Instructions for the task: Reproduce the lines of the records below verbatim, from the line that contains "the page heading" through the line that contains "Screen dimensions: 2488x1449 point(1906,90)", both included, and nothing else.

Dataset excerpt:

__________

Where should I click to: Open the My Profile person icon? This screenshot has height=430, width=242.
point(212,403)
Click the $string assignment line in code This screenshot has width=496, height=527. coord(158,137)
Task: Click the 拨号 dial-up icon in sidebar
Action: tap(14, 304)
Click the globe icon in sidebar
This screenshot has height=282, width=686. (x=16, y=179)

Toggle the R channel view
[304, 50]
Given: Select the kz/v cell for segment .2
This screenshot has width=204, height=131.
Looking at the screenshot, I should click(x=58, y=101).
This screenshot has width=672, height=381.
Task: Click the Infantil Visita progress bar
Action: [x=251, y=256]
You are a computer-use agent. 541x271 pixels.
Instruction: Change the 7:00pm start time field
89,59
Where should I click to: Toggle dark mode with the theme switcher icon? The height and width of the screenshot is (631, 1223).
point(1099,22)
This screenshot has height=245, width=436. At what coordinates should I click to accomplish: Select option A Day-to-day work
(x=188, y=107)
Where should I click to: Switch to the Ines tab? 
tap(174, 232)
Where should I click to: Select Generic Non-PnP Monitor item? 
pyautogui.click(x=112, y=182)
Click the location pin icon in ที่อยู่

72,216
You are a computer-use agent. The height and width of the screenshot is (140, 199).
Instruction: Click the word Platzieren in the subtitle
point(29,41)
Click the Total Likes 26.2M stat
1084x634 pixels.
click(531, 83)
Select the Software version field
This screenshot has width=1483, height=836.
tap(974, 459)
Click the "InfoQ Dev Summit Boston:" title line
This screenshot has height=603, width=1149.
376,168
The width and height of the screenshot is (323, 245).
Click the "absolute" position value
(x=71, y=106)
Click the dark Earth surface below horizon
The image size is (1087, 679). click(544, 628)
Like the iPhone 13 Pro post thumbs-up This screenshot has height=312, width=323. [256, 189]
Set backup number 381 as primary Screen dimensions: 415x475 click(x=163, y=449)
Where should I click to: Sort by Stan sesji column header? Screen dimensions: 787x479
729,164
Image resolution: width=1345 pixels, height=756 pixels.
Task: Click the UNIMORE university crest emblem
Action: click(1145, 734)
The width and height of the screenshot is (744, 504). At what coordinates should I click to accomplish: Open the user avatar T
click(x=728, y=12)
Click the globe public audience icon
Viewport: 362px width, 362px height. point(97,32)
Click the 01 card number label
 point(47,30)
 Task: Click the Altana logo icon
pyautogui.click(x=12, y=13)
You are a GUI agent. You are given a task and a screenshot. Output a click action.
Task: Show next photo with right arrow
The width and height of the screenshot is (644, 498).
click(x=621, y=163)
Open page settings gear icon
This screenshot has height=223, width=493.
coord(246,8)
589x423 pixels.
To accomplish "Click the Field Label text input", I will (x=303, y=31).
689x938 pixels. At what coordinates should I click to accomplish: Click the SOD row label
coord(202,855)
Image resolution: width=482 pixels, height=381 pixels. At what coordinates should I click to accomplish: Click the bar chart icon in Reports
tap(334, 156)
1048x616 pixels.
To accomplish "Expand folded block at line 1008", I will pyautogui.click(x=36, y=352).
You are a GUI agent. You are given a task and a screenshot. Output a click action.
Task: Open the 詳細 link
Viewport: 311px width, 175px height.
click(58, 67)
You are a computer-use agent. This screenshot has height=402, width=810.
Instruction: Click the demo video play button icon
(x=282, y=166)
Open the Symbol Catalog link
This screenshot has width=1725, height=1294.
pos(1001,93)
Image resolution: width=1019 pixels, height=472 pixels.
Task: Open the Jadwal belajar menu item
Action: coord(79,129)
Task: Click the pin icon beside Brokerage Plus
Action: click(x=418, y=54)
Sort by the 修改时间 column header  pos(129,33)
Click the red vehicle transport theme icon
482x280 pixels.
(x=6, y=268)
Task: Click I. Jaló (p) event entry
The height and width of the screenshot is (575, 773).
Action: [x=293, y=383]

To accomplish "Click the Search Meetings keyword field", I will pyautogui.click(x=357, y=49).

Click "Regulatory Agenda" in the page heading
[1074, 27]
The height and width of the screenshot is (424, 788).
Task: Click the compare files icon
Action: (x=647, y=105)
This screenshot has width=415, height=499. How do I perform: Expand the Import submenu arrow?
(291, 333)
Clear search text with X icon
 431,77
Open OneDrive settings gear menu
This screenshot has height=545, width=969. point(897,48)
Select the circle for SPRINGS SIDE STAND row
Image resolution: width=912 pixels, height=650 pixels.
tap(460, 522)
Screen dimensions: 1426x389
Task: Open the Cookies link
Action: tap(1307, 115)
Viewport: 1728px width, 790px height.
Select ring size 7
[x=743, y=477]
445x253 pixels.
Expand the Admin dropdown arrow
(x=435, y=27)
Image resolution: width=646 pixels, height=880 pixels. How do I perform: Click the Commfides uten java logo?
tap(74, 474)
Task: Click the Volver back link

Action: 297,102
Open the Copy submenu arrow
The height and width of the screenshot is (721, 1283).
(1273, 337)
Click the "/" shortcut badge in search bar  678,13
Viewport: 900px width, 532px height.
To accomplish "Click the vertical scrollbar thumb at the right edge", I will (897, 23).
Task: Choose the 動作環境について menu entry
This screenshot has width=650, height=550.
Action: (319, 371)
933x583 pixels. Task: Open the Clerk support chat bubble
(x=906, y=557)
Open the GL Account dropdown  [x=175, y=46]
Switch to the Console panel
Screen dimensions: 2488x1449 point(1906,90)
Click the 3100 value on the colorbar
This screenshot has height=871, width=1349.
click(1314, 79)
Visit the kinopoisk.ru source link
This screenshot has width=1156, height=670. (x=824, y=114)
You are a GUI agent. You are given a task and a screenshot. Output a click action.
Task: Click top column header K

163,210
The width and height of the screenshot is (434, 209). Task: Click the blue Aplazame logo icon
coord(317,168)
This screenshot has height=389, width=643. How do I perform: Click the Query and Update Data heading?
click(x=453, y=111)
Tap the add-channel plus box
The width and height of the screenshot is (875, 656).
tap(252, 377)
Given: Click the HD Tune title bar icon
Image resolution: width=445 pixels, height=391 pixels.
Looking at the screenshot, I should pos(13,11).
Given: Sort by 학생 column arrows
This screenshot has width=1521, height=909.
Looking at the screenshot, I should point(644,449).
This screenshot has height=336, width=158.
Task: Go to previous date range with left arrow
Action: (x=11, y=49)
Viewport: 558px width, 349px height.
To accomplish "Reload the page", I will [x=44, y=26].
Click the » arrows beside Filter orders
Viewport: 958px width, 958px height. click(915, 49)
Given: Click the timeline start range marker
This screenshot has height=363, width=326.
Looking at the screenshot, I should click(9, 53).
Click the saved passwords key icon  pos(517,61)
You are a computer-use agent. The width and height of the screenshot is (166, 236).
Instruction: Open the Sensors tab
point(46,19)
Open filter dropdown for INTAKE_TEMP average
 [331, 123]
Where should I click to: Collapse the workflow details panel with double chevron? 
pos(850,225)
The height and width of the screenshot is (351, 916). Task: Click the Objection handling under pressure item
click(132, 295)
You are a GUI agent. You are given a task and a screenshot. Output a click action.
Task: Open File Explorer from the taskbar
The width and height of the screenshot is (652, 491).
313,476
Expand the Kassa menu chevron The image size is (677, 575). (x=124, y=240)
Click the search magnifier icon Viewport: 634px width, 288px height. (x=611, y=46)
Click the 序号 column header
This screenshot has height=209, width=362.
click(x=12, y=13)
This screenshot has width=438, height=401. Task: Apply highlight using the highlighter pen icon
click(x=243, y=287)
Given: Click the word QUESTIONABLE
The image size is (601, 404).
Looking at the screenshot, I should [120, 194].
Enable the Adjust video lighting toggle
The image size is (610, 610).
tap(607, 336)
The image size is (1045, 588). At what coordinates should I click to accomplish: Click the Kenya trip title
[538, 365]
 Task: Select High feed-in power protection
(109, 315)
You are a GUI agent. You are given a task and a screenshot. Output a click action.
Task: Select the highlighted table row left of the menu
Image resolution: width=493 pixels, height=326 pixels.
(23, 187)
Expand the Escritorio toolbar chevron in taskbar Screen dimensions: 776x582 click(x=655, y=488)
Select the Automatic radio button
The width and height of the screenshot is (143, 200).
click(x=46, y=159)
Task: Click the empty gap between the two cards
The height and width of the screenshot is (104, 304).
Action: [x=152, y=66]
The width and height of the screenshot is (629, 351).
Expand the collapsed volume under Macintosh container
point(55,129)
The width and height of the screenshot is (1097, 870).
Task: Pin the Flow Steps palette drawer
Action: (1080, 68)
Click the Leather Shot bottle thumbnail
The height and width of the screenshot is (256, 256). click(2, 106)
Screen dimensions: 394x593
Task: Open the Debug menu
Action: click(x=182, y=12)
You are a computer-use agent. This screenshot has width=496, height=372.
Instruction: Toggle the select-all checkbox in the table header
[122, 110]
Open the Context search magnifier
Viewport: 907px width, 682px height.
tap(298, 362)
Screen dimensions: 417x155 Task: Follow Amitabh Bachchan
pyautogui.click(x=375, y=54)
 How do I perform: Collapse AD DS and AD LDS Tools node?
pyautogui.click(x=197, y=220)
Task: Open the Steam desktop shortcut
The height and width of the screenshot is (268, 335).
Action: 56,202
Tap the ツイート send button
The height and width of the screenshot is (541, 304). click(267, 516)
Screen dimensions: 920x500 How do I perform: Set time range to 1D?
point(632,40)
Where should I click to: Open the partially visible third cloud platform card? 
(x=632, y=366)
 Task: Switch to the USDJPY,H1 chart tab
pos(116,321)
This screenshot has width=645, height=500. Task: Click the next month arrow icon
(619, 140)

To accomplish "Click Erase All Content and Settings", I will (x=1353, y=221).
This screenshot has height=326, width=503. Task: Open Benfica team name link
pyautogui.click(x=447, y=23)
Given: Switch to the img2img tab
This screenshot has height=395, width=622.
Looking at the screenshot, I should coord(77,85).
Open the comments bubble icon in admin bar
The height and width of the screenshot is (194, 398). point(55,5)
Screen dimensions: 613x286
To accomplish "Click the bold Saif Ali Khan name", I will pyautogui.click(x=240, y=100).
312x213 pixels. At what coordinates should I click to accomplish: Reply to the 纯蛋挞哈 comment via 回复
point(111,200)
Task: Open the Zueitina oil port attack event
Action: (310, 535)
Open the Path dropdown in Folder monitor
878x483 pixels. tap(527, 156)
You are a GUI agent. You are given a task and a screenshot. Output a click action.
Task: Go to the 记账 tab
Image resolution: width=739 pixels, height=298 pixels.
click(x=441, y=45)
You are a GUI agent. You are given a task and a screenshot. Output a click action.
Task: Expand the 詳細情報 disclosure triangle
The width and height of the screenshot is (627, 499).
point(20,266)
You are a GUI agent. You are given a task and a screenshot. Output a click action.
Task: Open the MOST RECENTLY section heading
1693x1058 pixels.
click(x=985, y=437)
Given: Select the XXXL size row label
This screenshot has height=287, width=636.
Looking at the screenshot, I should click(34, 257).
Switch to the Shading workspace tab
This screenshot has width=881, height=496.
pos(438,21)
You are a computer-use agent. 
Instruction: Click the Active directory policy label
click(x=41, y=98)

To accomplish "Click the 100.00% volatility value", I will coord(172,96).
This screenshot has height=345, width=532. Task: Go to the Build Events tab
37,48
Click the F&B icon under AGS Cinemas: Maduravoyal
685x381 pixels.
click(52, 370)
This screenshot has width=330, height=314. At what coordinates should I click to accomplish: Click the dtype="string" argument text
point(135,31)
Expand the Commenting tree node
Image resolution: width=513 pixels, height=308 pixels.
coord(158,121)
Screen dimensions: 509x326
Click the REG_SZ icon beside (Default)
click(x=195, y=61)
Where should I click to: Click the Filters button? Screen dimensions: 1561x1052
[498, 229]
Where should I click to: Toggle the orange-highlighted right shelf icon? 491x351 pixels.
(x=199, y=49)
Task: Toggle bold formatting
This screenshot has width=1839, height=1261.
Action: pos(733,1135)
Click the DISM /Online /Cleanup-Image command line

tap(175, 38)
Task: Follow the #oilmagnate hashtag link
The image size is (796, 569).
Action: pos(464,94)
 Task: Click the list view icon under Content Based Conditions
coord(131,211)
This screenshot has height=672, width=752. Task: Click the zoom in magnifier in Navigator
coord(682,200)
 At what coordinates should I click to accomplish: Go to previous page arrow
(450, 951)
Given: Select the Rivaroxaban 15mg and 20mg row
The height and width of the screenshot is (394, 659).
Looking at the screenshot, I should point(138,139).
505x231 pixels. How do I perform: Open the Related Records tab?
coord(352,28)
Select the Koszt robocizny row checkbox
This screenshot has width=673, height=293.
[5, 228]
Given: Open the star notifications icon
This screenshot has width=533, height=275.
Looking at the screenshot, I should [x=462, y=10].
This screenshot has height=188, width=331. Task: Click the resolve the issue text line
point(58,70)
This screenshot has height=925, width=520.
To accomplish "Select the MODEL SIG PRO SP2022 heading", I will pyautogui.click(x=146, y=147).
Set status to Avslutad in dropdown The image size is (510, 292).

__________

Written solution:
Click "Regulatory Agenda" in the page heading
[1074, 27]
The height and width of the screenshot is (424, 788).
Task: Click the compare files icon
Action: (x=647, y=105)
This screenshot has width=415, height=499. How do I perform: Expand the Import submenu arrow?
(291, 333)
Clear search text with X icon
 431,77
Open OneDrive settings gear menu
This screenshot has height=545, width=969. point(897,48)
Select the circle for SPRINGS SIDE STAND row
Image resolution: width=912 pixels, height=650 pixels.
tap(460, 522)
Screen dimensions: 1426x389
Task: Open the Cookies link
Action: tap(1307, 115)
Viewport: 1728px width, 790px height.
Select ring size 7
[x=743, y=477]
445x253 pixels.
Expand the Admin dropdown arrow
(x=435, y=27)
Image resolution: width=646 pixels, height=880 pixels. How do I perform: Click the Commfides uten java logo?
tap(74, 474)
Task: Click the Volver back link

Action: 297,102
Open the Copy submenu arrow
The height and width of the screenshot is (721, 1283).
(1273, 337)
Click the "/" shortcut badge in search bar  678,13
Viewport: 900px width, 532px height.
To accomplish "Click the vertical scrollbar thumb at the right edge", I will (897, 23).
Task: Choose the 動作環境について menu entry
This screenshot has width=650, height=550.
Action: (319, 371)
933x583 pixels. Task: Open the Clerk support chat bubble
(x=906, y=557)
Open the GL Account dropdown  [x=175, y=46]
Switch to the Console panel
Screen dimensions: 2488x1449 point(1906,90)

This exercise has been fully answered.